* Zu lösende Aufgabe
Kannst du alle folgenden Einträge Zeile für Zeile unverändert ausgeben und dabei die Bilder weglassen?

* Daten
══════════

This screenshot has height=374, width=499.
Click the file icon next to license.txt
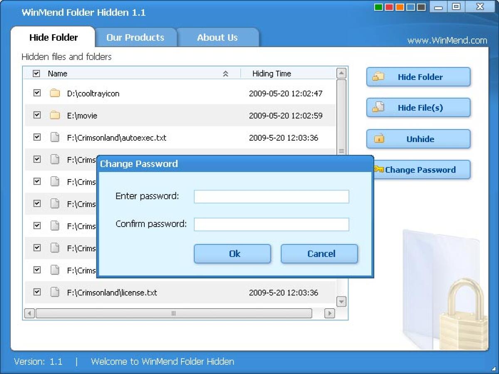click(54, 293)
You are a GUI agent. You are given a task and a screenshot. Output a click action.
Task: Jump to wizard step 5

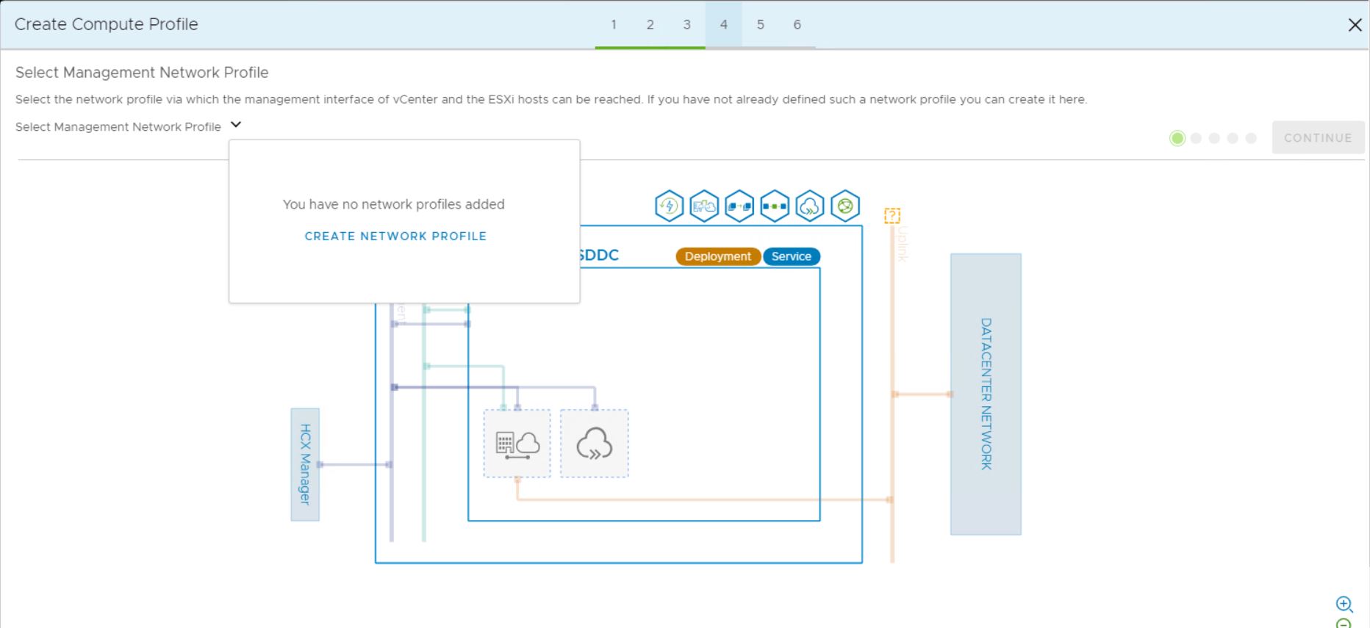pos(761,25)
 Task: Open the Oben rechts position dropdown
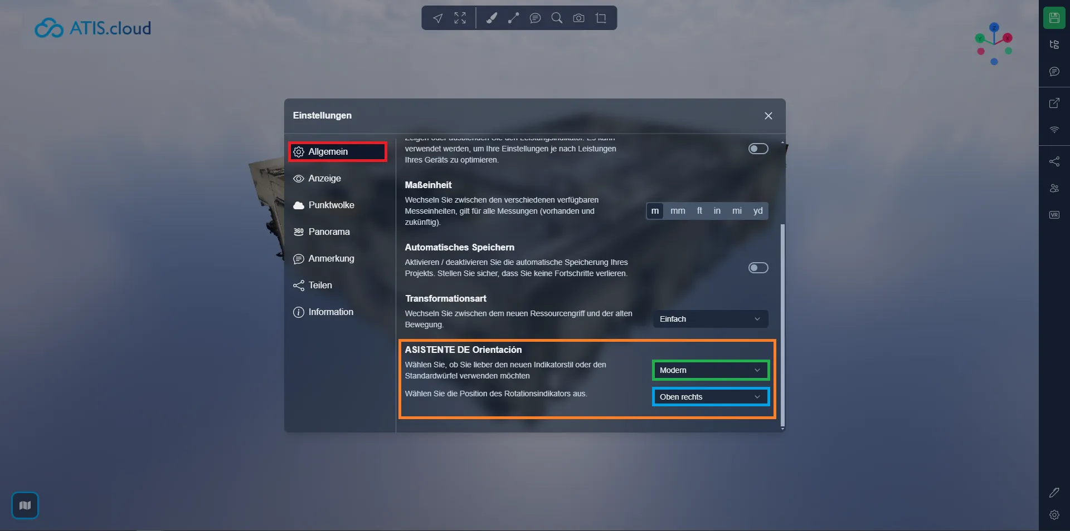coord(710,397)
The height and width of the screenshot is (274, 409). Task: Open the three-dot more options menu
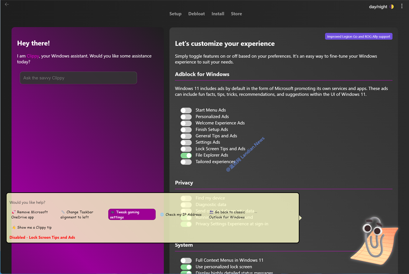(402, 6)
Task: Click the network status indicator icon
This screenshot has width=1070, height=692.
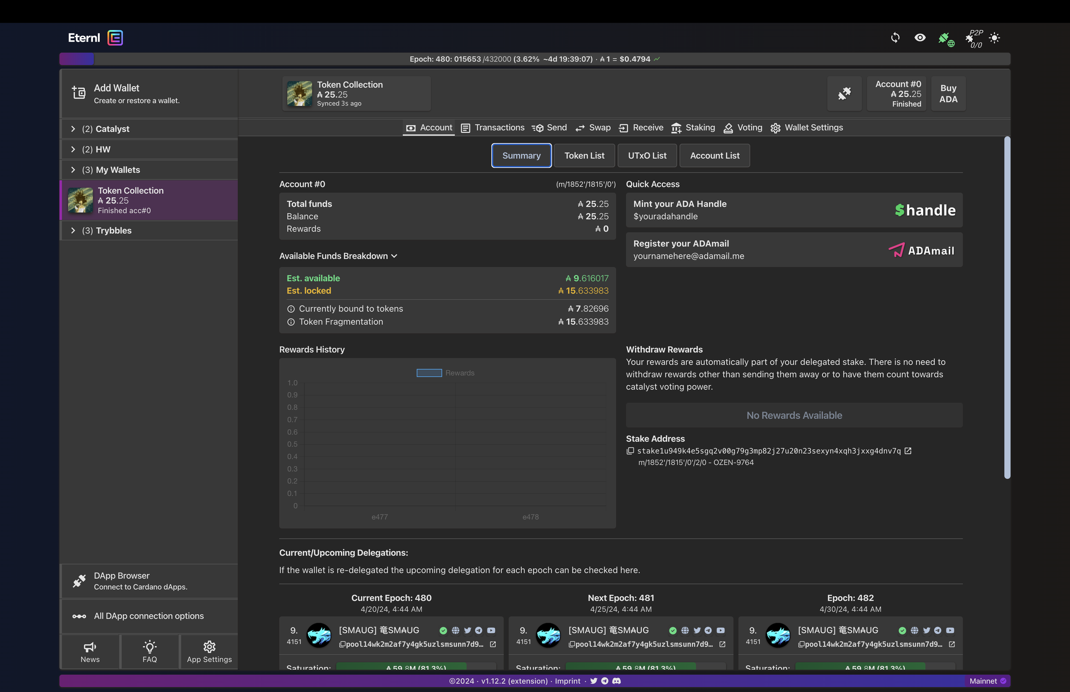Action: pos(945,37)
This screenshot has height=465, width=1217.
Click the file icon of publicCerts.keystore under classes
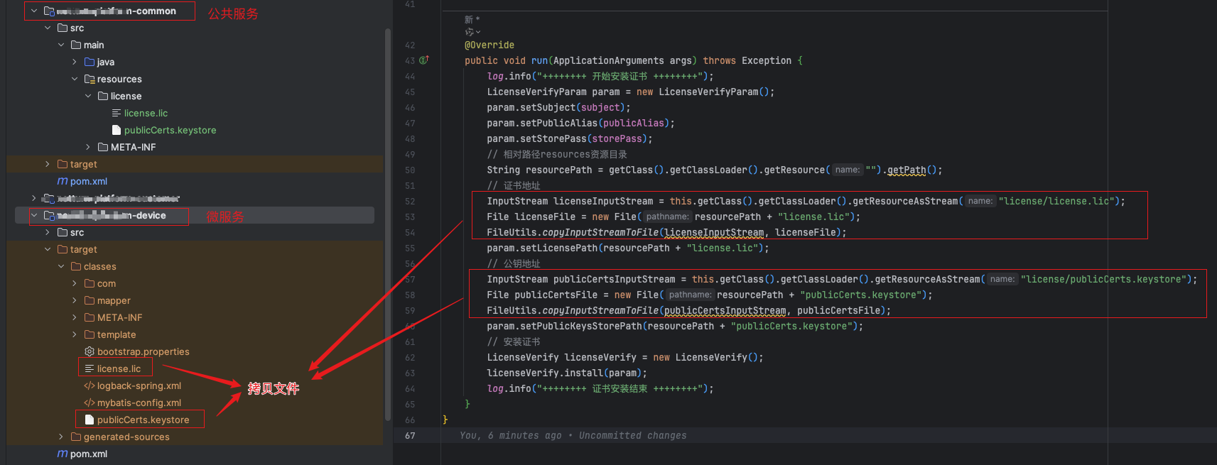click(x=90, y=420)
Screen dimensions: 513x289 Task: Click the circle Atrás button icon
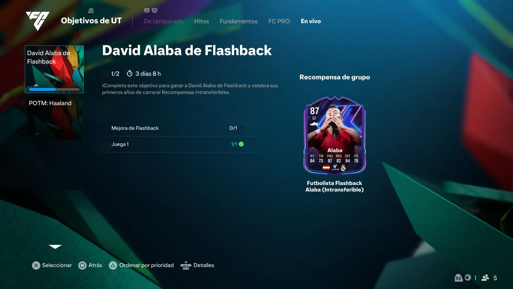click(82, 265)
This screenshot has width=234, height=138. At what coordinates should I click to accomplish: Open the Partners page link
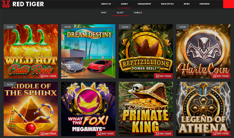point(204,4)
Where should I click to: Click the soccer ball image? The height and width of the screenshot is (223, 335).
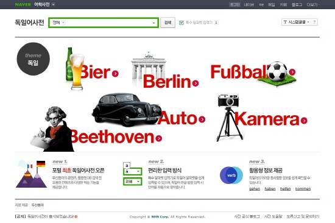tap(277, 72)
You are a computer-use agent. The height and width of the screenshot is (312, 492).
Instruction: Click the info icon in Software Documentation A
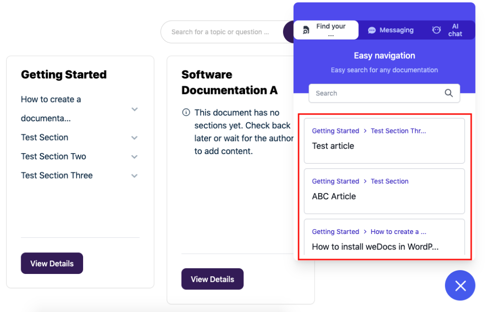coord(186,112)
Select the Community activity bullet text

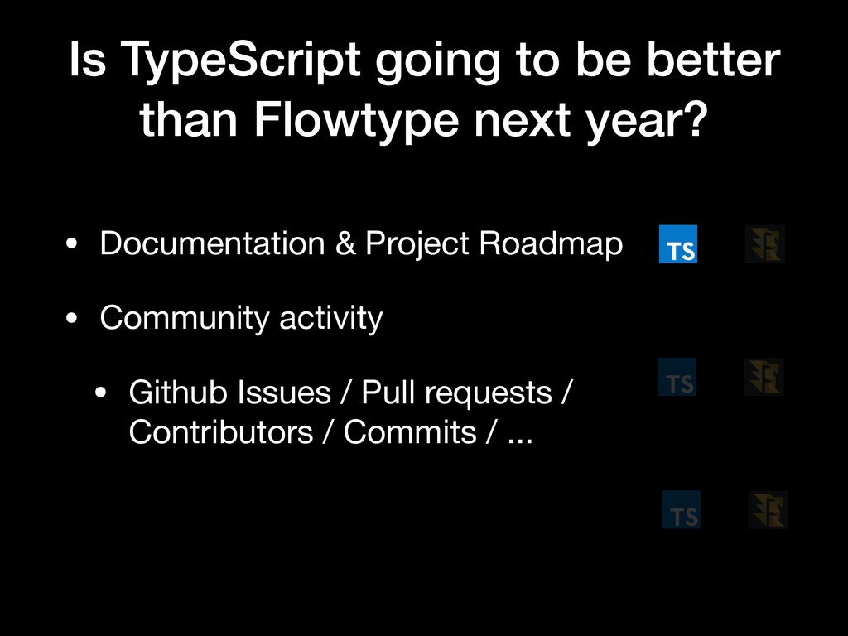click(x=241, y=318)
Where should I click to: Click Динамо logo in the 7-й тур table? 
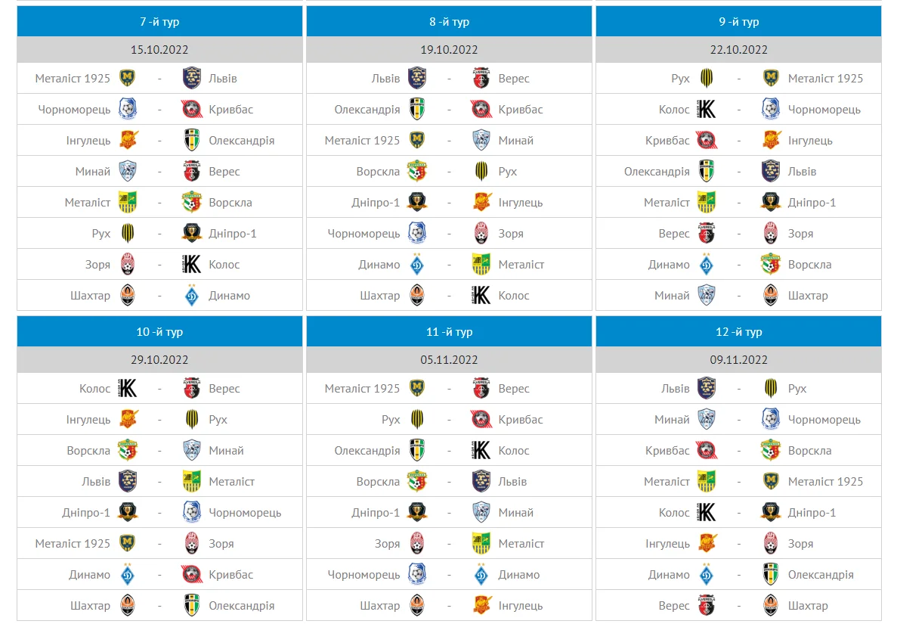coord(192,296)

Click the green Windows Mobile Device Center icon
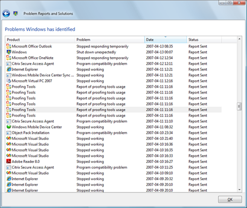point(9,127)
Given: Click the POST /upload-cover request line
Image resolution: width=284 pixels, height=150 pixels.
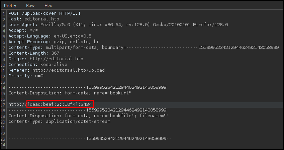Looking at the screenshot, I should 44,13.
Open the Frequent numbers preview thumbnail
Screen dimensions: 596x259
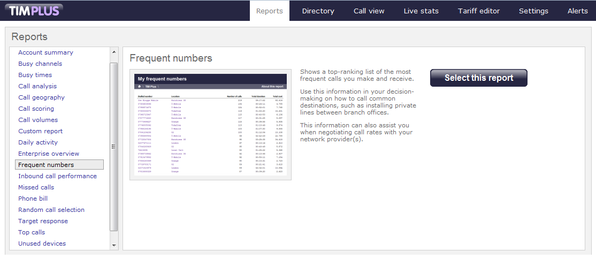point(211,125)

══════════

* Gelöste Aufgabe
This screenshot has height=374, width=499.
Click the file icon next to license.txt
click(54, 293)
You are a GUI agent. You are given a task and a screenshot. Output a click action.
Task: Jump to wizard step 5

pos(761,25)
 Task: Open the Oben rechts position dropdown
coord(710,397)
The height and width of the screenshot is (274, 409). Task: Open the three-dot more options menu
(402, 6)
Task: Click the network status indicator icon
This screenshot has width=1070, height=692.
Action: pos(945,37)
This screenshot has height=465, width=1217.
Click the file icon of publicCerts.keystore under classes
click(x=90, y=420)
Screen dimensions: 513x289 Task: Click the circle Atrás button icon
click(82, 265)
This screenshot has width=234, height=138. At what coordinates should I click to accomplish: Open the Partners page link
point(204,4)
Where should I click to: Click the soccer ball image? The height and width of the screenshot is (223, 335).
tap(277, 72)
You are a computer-use agent. The height and width of the screenshot is (312, 492).
Instruction: Click the info icon in Software Documentation A
coord(186,112)
Select the Community activity bullet text

click(x=241, y=318)
Where should I click to: Click Динамо logo in the 7-й тур table? 
coord(192,296)

Click the green Windows Mobile Device Center icon
point(9,127)
Given: Click the POST /upload-cover request line
Image resolution: width=284 pixels, height=150 pixels.
Looking at the screenshot, I should 44,13.
Open the Frequent numbers preview thumbnail
Screen dimensions: 596x259
point(211,125)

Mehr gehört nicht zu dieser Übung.